Tricolor Holdings, which specialized in selling used cars and providing loans to illegal immigrants, built its business model on customers who could not qualify for traditional financing, according to Revolver News, which first reported the company’s collapse. The company charged high interest rates and above-market vehicle prices, marketing the program as “social lending.” Subsequent reporting by Barron’s and state regulators confirmed that Tricolor had repeatedly been cited for delayed title transfers, improper license plate usage, and inflated vehicle pricing.
As previously reported by The Dallas Express, the auto lender disclosed that 69% of its 2023 customers were “undocumented.” A company representative said, “Due to the current environment, Tricolor shifted its focus from the no FICO borrower to a general market profile.”
In 2019, the U.S. Treasury certified Tricolor as a Community Development Financial Institution (CDFI), granting it a federal endorsement as a “socially responsible” lender. Despite that certification, the company repeatedly drew citations from state regulators for delayed title transfers, improper plate usage, and selling cars without holding titles.

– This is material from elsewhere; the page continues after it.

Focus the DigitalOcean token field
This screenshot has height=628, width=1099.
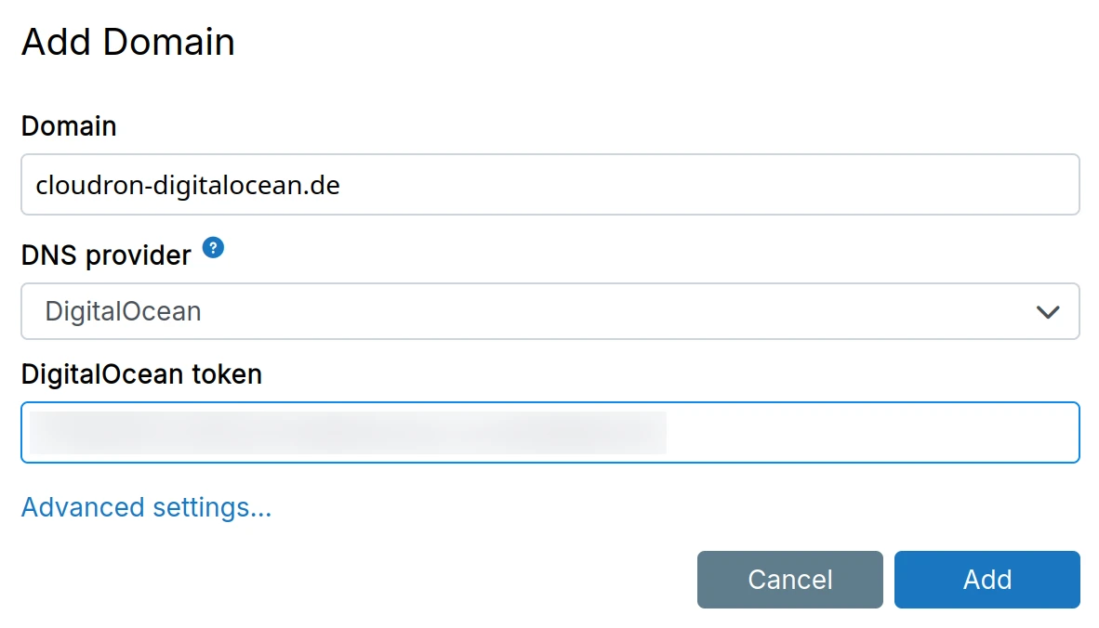pos(550,432)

Tricolor’s troubles intensified when Fifth Third Bancorp discovered what it described as “alleged fraud,” according to Barron’s. The bank said it could face up to $200 million in losses tied to a commercial borrower that a person familiar with the matter identified as Tricolor. “When you have a fraud, it’s ultimately a client selection issue,” Fifth Third CEO Timothy Spence said at a September 10 banking conference. “We’re not in the business of doing business with people who commit fraud.”
Co-founder Ken Weaver previously served time in prison for selling stolen cars, according to local news reports. Weaver did not disclose that record while seeking to operate a Texas utility that later drew numerous customer complaints. Tricolor CEO Daniel Chu stated in 2022 that he removed Weaver from the company after learning about his background.

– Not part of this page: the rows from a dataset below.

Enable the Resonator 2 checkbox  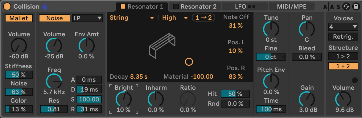coord(176,7)
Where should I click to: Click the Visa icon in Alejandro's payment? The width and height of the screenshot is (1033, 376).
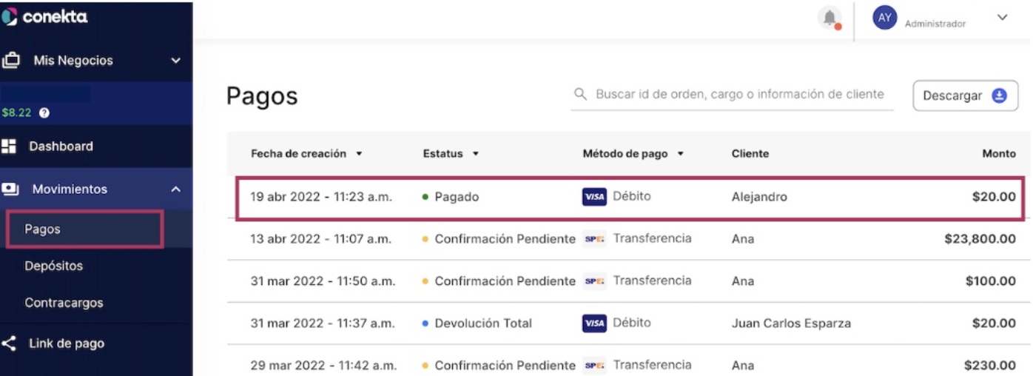[594, 197]
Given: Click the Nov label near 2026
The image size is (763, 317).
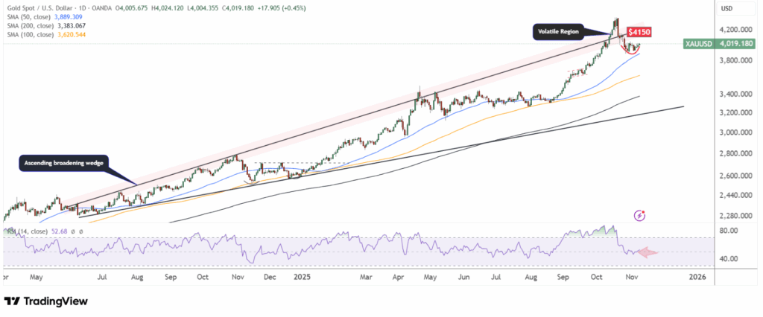Looking at the screenshot, I should (632, 277).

Chu’s own history includes allegations of financial misconduct and self-dealing. He resigned from another used-car company after accounting irregularities surfaced and was later sued by partners in a tech venture over a disputed transaction. Chu denied wrongdoing and said issues with regulators stemmed from vendor mistakes.
The company’s liquidation has prompted scrutiny of federal initiatives that label risky lending programs as ‘equity’ or ‘community’ efforts.